Oh and by the way, the source is a fairly small python script, so if you know python, you may want to skim over it to get a better feel of how it works.
The following animation shows the basic commands begin, switch, end. Data is recorded in json format and can be manually adjusted using any text editor. On my system, vim is assigned for this task.
When calling tim hl
, commands are piped to hledger for aggregation. Hledger must be installed separately which is simple thanks to their single exe binary for Windows and the integration in most Linux package management systems (sudo apt-get install hledger
should work, for instance).
The next animation demonstrates how tim hl balance
and the associated tim hl1
(for the data of today) aggregate data. Depth of the data tree can be adjusted, and filtering works as well. Hledger is very powerful in that regard.
Try
tim hl balance --help
to see all options that hledger offers.
Since hledger is primarily an accounting tool, not all its commands are useful for tim. hledger balance
is arguably the most useful. Others I use are
tim hl activity
tim hl print
tim is on PyPI: https://pypi.python.org/pypi/tim-ledger_diary
Install it via:
pip install tim-ledger_diary
hledger must be installed separately. Download the hledger binary for Windows and add it to PATH.
On Ubuntu, install via
sudo apt-get install hledger
At this point, I don't think you need a specific version. Choose the most recent one on your system and report back if things don't work in that way. There's a good chance you can also make this tool work with other command-line tools that share the same timelog format like ledger-cli, but I haven't tested that.
tim tries to simplify ti by relying on hledger (which must be on your path) for number crunching.
Biggest changes:
- hledger omits tasks that are too short. 4min, rounded up to 0.1 h seems to be the cut-off.
- interrupts are gone because the stack is complex; you can call switch if you want to start work on something else. If you enter finish, nothing is automatically started.
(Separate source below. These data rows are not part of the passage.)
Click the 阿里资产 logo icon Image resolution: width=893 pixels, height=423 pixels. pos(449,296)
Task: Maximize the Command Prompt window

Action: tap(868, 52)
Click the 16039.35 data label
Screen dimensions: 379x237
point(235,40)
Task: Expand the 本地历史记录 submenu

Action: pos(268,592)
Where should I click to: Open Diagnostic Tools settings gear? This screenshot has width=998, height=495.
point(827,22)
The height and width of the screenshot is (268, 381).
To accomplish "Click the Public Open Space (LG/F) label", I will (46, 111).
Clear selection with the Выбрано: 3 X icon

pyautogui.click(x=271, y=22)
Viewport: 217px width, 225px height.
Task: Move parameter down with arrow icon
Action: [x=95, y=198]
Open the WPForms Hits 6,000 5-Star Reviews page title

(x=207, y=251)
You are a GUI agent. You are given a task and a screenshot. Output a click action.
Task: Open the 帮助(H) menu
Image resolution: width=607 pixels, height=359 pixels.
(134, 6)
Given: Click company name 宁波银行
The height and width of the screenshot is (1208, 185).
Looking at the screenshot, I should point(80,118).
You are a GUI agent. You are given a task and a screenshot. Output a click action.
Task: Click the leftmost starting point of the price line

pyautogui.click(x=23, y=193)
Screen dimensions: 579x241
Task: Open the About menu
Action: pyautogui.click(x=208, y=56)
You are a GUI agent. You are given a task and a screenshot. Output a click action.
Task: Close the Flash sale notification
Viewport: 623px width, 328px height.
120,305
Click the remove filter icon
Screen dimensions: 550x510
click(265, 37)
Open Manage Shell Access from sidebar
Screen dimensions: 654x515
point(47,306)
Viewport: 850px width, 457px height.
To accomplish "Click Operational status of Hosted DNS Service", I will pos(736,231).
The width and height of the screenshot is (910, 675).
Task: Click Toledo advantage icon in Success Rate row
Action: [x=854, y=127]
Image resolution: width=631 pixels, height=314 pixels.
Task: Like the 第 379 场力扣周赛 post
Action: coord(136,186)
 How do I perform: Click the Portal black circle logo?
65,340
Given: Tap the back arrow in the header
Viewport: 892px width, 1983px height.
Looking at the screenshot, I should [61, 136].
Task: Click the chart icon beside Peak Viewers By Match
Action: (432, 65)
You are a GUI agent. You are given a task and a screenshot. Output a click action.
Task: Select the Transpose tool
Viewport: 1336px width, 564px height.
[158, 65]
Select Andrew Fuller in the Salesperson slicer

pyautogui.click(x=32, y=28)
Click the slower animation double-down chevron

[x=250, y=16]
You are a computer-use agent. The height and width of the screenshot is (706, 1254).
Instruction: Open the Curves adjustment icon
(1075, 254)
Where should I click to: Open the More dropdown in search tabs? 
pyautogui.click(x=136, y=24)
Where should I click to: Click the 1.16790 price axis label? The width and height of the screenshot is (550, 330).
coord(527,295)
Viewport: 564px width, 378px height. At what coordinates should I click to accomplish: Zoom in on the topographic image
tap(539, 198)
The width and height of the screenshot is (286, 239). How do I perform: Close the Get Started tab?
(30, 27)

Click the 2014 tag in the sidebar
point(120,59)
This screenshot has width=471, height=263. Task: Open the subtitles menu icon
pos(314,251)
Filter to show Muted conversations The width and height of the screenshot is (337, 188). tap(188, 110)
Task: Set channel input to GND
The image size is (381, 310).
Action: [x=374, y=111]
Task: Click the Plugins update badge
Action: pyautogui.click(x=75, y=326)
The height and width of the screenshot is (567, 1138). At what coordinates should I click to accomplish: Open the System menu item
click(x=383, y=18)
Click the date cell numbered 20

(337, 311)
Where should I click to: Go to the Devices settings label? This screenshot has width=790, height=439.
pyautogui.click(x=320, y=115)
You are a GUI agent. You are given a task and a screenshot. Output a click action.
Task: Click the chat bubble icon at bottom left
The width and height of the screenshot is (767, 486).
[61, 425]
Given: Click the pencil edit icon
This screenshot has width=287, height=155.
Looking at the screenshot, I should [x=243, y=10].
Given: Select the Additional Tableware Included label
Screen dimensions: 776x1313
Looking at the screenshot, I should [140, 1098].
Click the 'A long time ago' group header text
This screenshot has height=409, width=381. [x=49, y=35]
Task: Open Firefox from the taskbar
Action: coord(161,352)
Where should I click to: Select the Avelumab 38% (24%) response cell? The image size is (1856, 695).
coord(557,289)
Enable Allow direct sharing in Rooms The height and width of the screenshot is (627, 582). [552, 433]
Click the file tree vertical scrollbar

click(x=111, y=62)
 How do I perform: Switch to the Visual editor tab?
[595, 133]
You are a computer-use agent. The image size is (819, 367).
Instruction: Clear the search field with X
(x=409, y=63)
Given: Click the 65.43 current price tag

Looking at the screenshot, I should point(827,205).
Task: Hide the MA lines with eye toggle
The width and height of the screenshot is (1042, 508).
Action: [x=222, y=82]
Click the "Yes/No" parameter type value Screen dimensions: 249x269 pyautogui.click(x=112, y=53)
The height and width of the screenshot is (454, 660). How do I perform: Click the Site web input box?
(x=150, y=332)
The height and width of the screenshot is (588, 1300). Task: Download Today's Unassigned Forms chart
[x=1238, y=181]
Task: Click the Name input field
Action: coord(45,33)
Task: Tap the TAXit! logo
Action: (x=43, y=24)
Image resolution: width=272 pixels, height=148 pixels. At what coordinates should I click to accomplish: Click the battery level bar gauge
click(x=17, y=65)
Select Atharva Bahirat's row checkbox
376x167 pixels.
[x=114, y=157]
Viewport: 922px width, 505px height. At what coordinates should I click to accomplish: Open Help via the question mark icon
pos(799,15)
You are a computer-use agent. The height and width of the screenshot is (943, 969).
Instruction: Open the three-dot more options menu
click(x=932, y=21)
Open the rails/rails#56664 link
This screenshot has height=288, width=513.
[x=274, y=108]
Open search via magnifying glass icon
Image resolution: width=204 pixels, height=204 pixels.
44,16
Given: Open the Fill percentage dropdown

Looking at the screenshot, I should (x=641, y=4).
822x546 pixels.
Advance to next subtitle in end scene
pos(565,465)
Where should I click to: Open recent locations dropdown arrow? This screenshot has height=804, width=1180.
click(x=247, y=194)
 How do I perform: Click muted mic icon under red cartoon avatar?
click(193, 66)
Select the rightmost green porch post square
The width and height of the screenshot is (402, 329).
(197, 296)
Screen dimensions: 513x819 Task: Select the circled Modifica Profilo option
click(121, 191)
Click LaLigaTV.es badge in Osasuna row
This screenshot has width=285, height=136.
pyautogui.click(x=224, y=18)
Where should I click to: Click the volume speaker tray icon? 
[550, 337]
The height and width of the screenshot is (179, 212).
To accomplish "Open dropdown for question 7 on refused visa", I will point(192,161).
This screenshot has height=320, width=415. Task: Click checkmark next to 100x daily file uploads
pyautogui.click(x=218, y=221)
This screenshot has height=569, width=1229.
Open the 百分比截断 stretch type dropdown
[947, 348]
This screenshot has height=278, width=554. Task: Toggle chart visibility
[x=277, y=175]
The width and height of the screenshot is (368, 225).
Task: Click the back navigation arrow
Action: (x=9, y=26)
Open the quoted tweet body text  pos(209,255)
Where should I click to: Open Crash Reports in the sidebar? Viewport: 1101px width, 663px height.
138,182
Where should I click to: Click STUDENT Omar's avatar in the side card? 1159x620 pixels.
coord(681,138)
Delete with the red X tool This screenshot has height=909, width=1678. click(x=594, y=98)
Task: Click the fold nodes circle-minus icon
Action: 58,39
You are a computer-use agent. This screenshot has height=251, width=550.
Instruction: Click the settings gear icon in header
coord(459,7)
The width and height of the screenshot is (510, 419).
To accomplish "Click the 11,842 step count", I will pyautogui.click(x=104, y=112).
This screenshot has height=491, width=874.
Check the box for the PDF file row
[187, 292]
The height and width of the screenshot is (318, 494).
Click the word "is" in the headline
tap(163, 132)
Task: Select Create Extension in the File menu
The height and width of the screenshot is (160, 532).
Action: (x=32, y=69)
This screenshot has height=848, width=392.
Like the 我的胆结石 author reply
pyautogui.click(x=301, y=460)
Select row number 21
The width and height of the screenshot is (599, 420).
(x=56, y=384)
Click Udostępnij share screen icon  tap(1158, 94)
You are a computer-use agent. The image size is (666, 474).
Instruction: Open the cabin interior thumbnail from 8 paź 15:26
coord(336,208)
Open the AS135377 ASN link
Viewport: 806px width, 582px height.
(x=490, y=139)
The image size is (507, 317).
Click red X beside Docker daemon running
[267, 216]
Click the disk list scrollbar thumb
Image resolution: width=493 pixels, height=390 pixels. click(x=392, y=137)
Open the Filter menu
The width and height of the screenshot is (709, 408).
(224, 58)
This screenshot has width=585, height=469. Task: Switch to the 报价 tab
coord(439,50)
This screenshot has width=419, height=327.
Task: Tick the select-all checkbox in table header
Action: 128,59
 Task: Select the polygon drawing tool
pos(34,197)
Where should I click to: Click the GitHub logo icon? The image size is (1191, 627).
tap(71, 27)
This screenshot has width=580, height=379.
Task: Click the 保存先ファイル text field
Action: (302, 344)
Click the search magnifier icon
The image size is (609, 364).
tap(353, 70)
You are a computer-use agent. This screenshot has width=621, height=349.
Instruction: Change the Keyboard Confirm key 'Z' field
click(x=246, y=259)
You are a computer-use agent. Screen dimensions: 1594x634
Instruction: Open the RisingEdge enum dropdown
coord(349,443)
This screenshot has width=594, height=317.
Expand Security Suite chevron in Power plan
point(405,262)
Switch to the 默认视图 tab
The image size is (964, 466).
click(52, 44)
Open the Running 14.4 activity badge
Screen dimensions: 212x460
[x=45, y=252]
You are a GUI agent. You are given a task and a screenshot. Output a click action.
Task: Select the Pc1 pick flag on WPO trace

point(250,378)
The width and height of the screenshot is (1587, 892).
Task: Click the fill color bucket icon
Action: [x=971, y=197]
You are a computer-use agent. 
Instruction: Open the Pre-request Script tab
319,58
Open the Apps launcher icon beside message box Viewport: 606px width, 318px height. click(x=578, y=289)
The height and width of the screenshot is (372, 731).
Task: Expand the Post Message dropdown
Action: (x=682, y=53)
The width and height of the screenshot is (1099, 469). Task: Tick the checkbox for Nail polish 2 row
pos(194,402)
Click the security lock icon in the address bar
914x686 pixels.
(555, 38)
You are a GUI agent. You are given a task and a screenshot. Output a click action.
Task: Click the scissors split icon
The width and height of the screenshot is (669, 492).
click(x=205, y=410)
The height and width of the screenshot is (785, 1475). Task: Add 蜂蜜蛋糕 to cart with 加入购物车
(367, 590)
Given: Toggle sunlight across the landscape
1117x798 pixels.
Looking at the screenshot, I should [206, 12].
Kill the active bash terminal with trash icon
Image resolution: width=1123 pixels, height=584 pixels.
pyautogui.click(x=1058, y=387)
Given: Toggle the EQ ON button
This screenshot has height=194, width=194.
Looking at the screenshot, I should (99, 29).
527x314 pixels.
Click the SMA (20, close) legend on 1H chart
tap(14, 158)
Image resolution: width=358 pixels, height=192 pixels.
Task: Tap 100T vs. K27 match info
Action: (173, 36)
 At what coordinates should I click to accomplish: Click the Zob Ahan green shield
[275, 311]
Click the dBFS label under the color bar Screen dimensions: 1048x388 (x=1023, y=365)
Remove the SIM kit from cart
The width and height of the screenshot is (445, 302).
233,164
- hl command hands over your data to hledger to perform aggregations. hledger manual
- note is gone.
- tag is gone (for now)
My tim-sheet grows roughly 2KB / day. That's about 700kB / year. Probably less if I don't track weekends. Writing line by line the way I am doing it now is starting to get slow already however (at 6KB). hledger itself is significantly faster. As soon as this difference bothers me enough I will switch to storing in hledger format directly s.t. the speed will no longer be an issue.
We develop using Anaconda with package manager conda. You can install all packages in our environment (inspect environment.yml beforehand; expect 2-3 min of linking/downloading, probably more if your conda base installation is still very basic or has vastly different packages than mine) using:
conda env create
if it already exists you may have to remove it first.
* Read <name> on top of environment.yml
* Confirm via ```conda env list```
* Remove ```conda env remove --name <name>```
If you feel like updating the environment, run conda env export -f environment.yml
and commit it to the repository.
Note: If you have used the previous bash version of ti
, which was horribly
tied up to only work on linux, you might notice the lack of plugins in this
python version. I am not really missing them, so I might not add them. If anyone
has any interesting use cases for it, I'm willing to consider.